You’d think that I would be conditioned to see this movie in theaters because of it. I kept booking a seat in the theater, canceling it, and then trying again another day.
I never did end up seeing it in theaters because it didn’t really last long at my local theater (guess no one was watching it), but one day I was wandering the DVD section of my library, found a copy of the movie in the new section, and just decided to go for it then and there.
Let’s get into the review then, shall we?
Inside the world of a play, a youth astronomy convention witnesses an alien arrival.
Like many of Anderson’s other works as of late, there are many moving parts to this movie. Let’s break them down as simply as possible. It’s important to note that the movie is set in a retro version of the fifties, which is why the aesthetic is the way it is.
We open the film up with a television host talking about a playwright, who is well celebrated in this world, and his fictional play Asteroid City.
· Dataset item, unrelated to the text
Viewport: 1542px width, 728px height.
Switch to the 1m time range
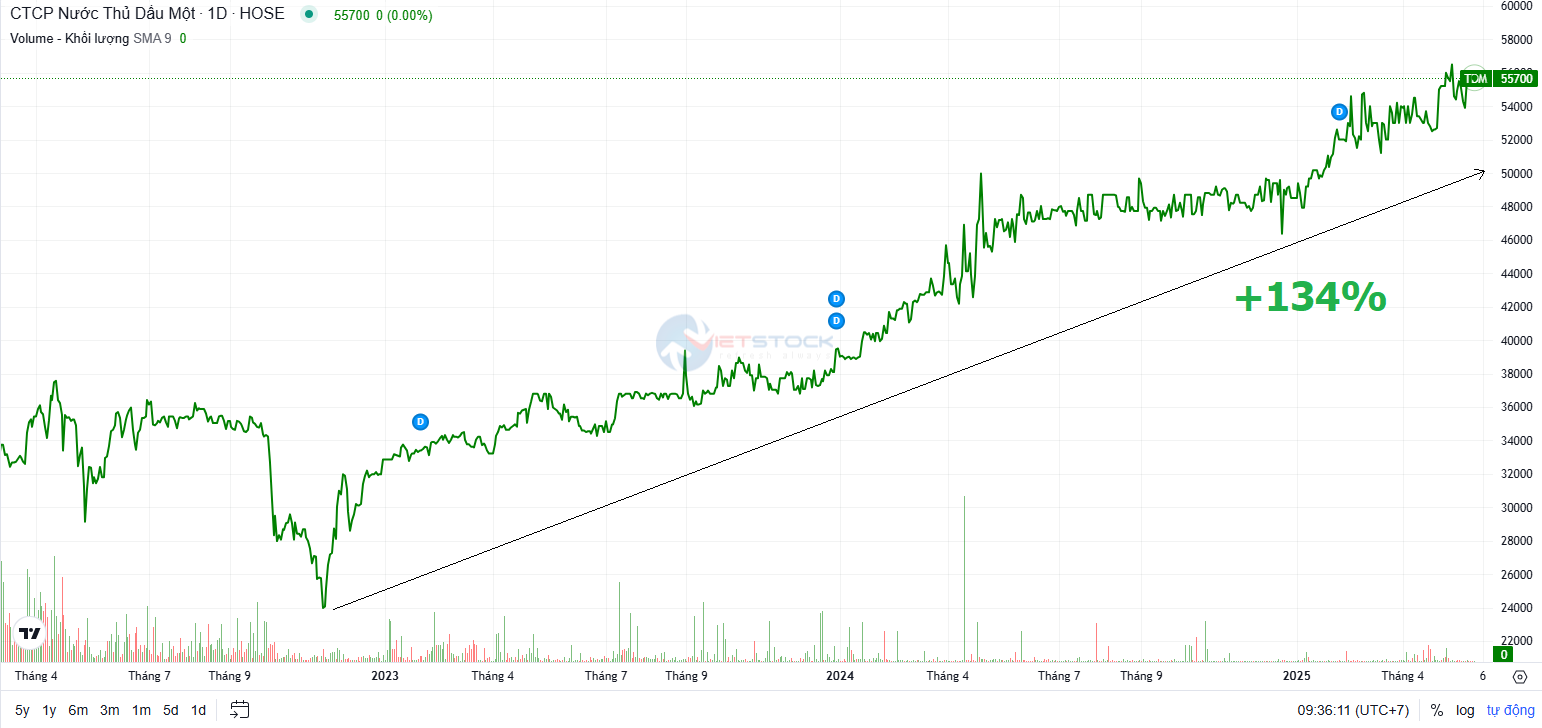[x=141, y=710]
Set in Asteroid City, the movie transitions into color and the world of the play. We’re thrust into Asteroid City, where war photojournalist Augie has just arrived to the astronomy convention with his son and three daughters. After the car breaks down, he calls his father-in-law, who berates Augie for not telling the kids about the fact their mother died, which he still hasn’t done.
They arrive in Asteroid City and at the convention, where they meet a famous actress, Midge, and her daughter. The father and son duo are set to fall in love with this mother and daughter, but we haven’t gotten to that point yet.
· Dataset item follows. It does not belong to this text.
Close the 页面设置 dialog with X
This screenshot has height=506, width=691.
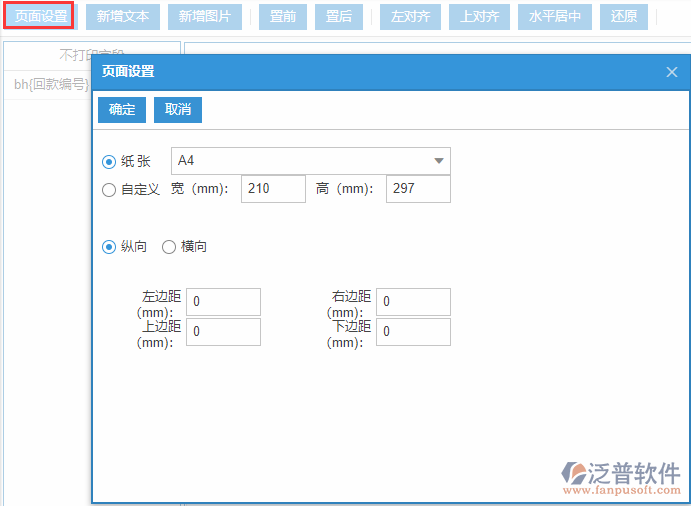pos(672,72)
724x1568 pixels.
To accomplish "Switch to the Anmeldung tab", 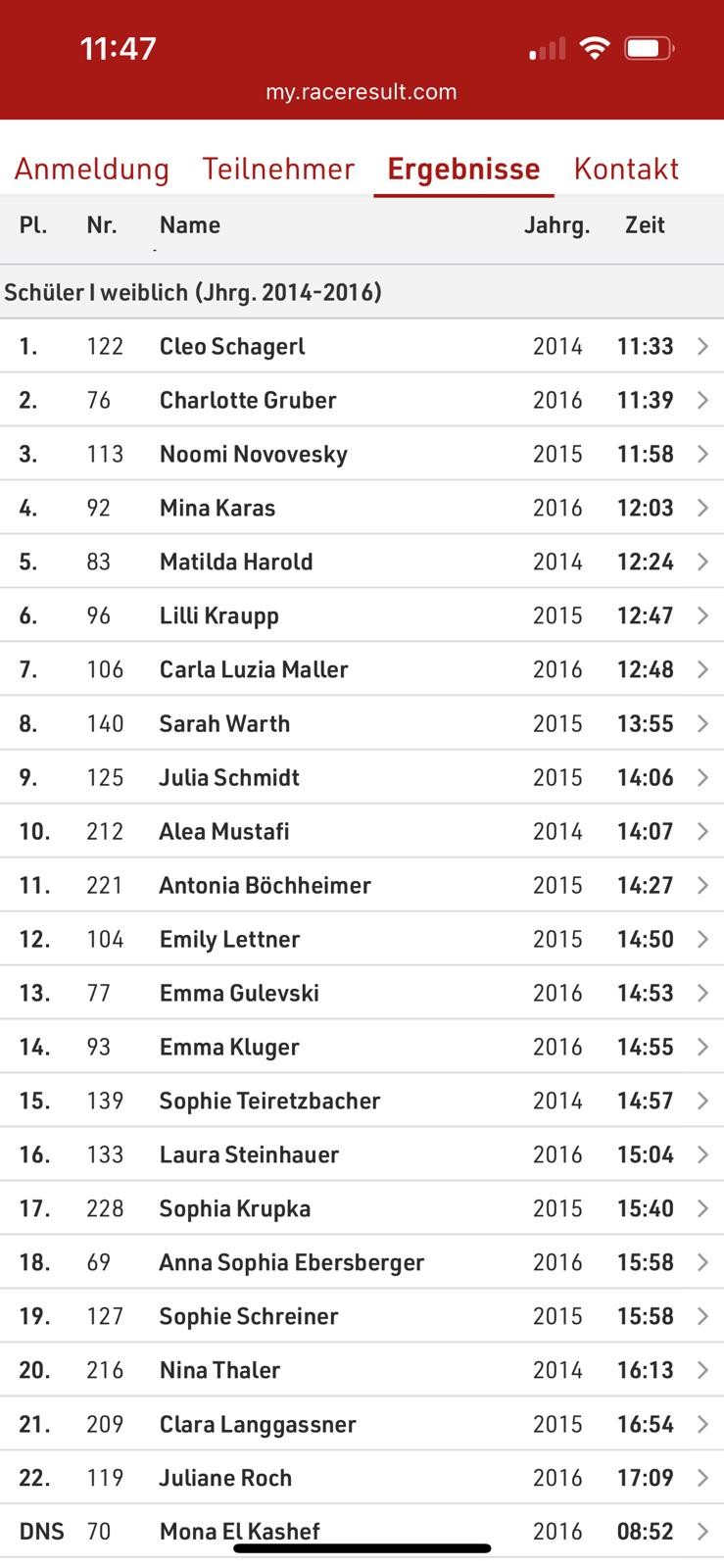I will (x=92, y=169).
We also learn that there’s a second story going on, and the movie cuts to the world outside of the play (aka: the real world), and we learn a little bit more about the playwright and the actor he wants to cast into the play.
They become lovers, they recruit students from a local acting school to round out the rest of the cast, but then drama happens when that actor who became his lover proves out to be a bit of an uncertain fellow when it comes to his character.
He also has an encounter with the actress whose only scene is cut on the play, as she was to play the mother.
Everyone else continues to arrive at the convention, and this is a wide cast of characters that can lean towards Anderson’s sense of humor, like the schoolchildren on the bus that make very specific comments periodically.
The military general holds a ceremony where he greets everyone with the crater located inside of the city, but in the middle of his speech, a groovy alien shows up and steals the meteorite that was in the middle of the crater. Everyone is then placed under quarantine and is forced to be examined.
The outside world finds out about the affair, and it goes viral on newspapers across the country. This pisses off the general, who wants to end the quarantine, but then the alien shows up again to return the meteorite, forcing him to put everyone back under quarantine because the alien just screwed everything up for them.
The people then rise up using their inventions (don’t doubt nerdy science kids), and then the military is defeated.
The playwright does not long after this, and then an epilogue tells us that Augie’s family leaves the city last after the quarantine is lifted.
Overall Thoughts
Well, it’s a Wes Anderson film, that’s for sure. I think there is a lot of nuance to this movie and commentary about the arts in the scenes with the playwright, but this split style just doesn’t do it for me with his work.
I had similar sentiments when it came to The French Dispatch—I thought that the split style worked better in that movie, but it still felt too fragmented of a narrative device for me as a viewer.
I’m sure someone else loves this movie (and The French Dispatch), and that’s fine! Taste is very subjective.